La Tunisie et l'économie bleue: Prendre le large...
Par Mongi Lahbib - Héritière de l'empire de Carthage, forte d'un linéaire côtier de 2290 kilomètres, la Tunisie a longtemps tourné le dos à la mer, hormis le développement du tourisme balnéaire. En témoignent l’arrêt depuis quatre décennies du renforcement de la flotte marchande, des reports successifs des projets de Taparura et du port en eau profonde d’Enfidha ainsi que la désertification du golfe de Gabès.
À cela s’ajoute la décision de nos constituants d’amputer l’identité tunisienne de sa dimension méditerranéenne lors des débats sur la constitution 2014.
L’économie bleue connaît néanmoins un regain d’intérêt avec l’institution d’un secrétariat général de la mer, la relance du projet d’Enfidha et la publication par l’institut tunisien des études stratégiques (ITES) d’une étude appelant à ériger la Tunisie en État maritime pivot dans la région et à y installer un global hub port en Afrique.
Enfin, la commission ministérielle des affaires maritimes vient de décider l’élaboration d’une stratégie nationale maritime visant notamment à promouvoir une économie bleue durable et à forte valeur ajoutée.

- Exercice bref -
Recopiez fidèlement le passage du texte sur l'économie bleue en Tunisie qui s'ouvre sur les mots contenant « La Tunisie et » et se termine par « la constitution 2014. ». Fondez-vous exclusivement sur le texte ci-dessus.

- Relevé -
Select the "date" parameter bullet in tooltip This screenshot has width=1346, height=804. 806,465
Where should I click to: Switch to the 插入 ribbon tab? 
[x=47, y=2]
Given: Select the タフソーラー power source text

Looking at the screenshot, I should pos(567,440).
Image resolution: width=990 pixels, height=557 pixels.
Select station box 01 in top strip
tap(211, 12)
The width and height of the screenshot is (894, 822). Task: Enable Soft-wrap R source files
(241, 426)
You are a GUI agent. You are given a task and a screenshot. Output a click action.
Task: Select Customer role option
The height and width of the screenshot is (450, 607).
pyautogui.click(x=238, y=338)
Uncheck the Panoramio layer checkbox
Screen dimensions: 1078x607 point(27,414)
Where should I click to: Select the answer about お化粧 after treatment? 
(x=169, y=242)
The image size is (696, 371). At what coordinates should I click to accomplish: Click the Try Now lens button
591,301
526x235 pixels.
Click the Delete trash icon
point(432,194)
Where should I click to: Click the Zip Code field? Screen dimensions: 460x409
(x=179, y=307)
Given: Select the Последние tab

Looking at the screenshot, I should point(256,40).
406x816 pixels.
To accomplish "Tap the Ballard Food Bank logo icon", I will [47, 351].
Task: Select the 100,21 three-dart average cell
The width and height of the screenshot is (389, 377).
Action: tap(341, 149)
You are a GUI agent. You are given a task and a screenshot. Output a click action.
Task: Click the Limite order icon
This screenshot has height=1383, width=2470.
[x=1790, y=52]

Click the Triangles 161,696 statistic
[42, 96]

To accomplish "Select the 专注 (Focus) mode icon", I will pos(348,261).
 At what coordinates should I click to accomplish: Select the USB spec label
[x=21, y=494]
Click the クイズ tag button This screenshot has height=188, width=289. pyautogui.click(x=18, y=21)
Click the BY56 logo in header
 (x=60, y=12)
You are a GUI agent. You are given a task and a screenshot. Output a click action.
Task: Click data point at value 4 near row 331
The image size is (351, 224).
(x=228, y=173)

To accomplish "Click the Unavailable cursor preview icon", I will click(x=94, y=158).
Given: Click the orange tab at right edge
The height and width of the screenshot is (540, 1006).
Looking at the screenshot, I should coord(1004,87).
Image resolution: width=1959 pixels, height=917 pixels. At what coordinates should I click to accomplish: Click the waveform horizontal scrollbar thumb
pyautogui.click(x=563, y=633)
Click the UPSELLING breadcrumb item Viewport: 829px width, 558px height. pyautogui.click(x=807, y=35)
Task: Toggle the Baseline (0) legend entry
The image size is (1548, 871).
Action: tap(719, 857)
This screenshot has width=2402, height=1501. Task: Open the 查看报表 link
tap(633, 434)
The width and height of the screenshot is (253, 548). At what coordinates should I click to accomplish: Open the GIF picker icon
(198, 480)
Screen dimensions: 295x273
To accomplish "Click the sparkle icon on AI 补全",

- Réponse complète -
La Tunisie et l'économie bleue: Prendre le large...
Par Mongi Lahbib - Héritière de l'empire de Carthage, forte d'un linéaire côtier de 2290 kilomètres, la Tunisie a longtemps tourné le dos à la mer, hormis le développement du tourisme balnéaire. En témoignent l’arrêt depuis quatre décennies du renforcement de la flotte marchande, des reports successifs des projets de Taparura et du port en eau profonde d’Enfidha ainsi que la désertification du golfe de Gabès.
À cela s’ajoute la décision de nos constituants d’amputer l’identité tunisienne de sa dimension méditerranéenne lors des débats sur la constitution 2014.